- The California Public Utilities Commission issued a decision approving community solar regulations late in 2014 and is expected to finalize details late in January. Community solar plans allow utility customers to buy portions of solar arrays, by the kilowatt or by the module, and get credit on their bills for the electricity produced.
- Community solar is aimed at utility customers who are not homeowners or don’t have solar-suitable rooftops or good credit scores. With an estimated 75% of all residential rooftops unsuitable and the millions of renters and low income utility customers, the potential market in California is estimated at tens of millions of buyers.
- The CPUC-approved plan will allow utilities to charge community solar participants fees for grid use and maintenance that aren’t paid by rooftop solar customers. Solar advocates claim the fees fail to accurately balance the costs and benefits of distributed solar to the grid.

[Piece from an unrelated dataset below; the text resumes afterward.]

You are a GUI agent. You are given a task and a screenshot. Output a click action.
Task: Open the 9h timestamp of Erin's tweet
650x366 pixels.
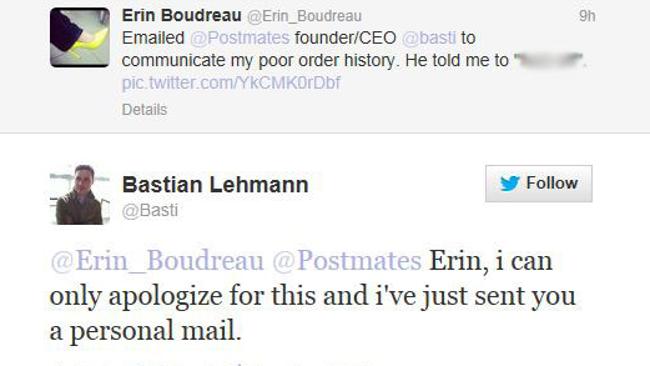click(587, 16)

There are only an estimated 55 to 60 community solar projects in the U.S., with Colorado and Massachusetts leading the market. The U.S. market potential for community solar has been estimated as high as 7 times that of rooftop solar.
The Clean Energy Collective (CEC) is the leading developer of community solar. First Solar, one of the biggest developers of utility-scale solar in the world, recently bought a major interest in CEC.
CEC Corporate Development VP Tom Hunt told this reporter the best community solar policy laws are in Colorado, Minnesota, the District of Columbia, and Massachusetts.
The fees in the CPUC proposal could cause community solar participants' bills to increase by one-third, making participation unaffordable for renters and low-income electricity customers, according to Votesolar West Coast Director Susannah Churchill.